------ Given records ------
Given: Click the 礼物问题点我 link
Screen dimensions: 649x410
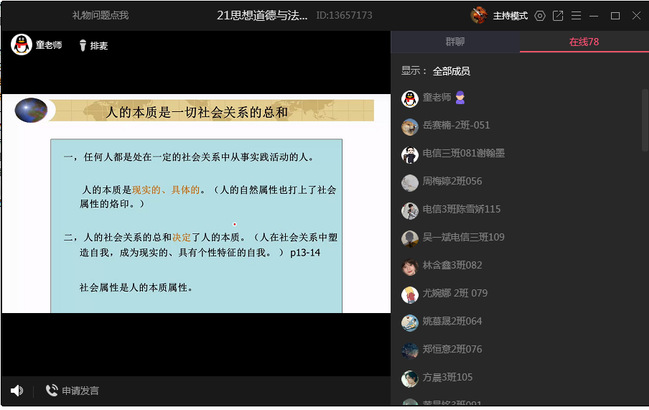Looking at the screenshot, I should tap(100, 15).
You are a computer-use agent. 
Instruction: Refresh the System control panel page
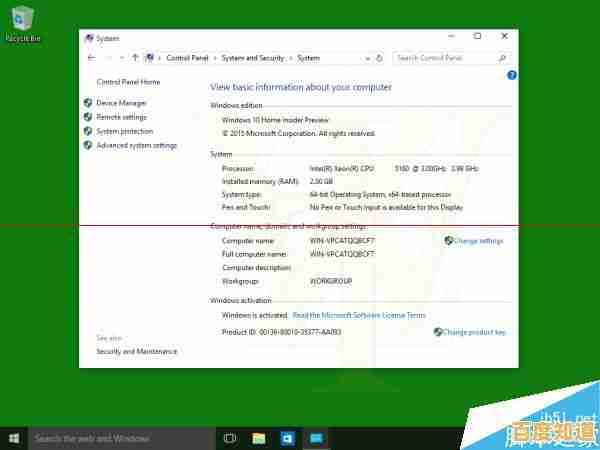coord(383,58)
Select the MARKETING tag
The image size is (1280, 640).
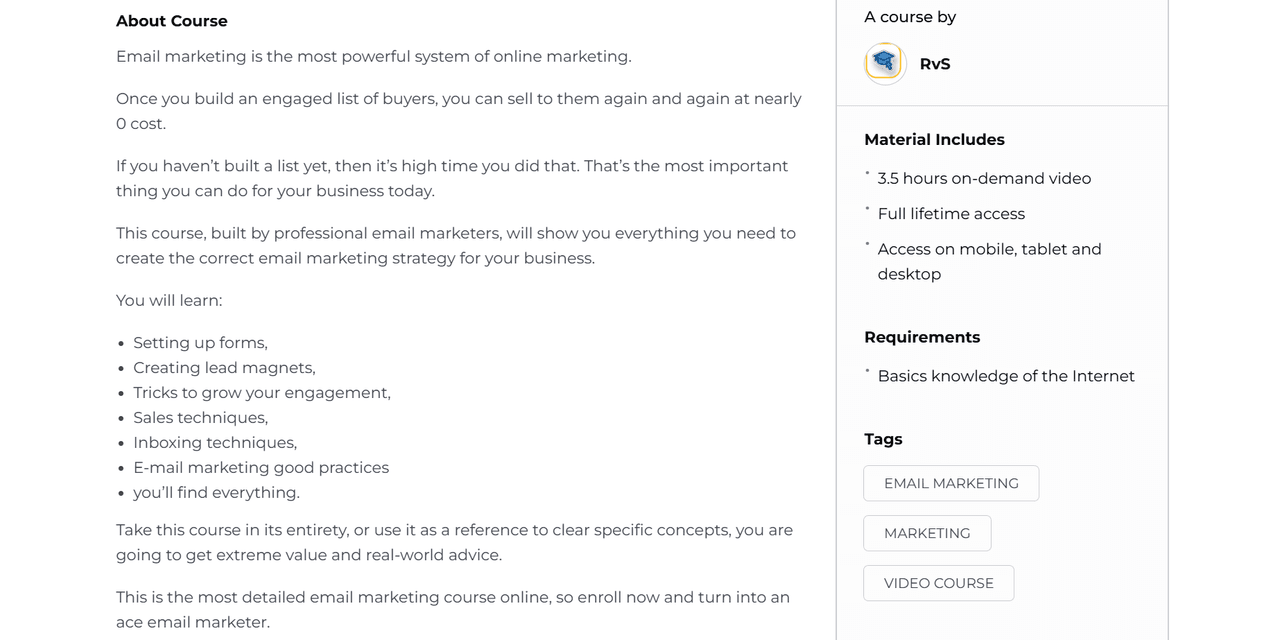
------
> [Required action] When you reach a picture, pass over it; write out all other material exactly.

> [Reply]
Given: Click the 礼物问题点我 link
Screen dimensions: 649x410
Looking at the screenshot, I should tap(100, 15).
You are a computer-use agent. 
Instruction: Refresh the System control panel page
coord(383,58)
Select the MARKETING tag
The image size is (1280, 640).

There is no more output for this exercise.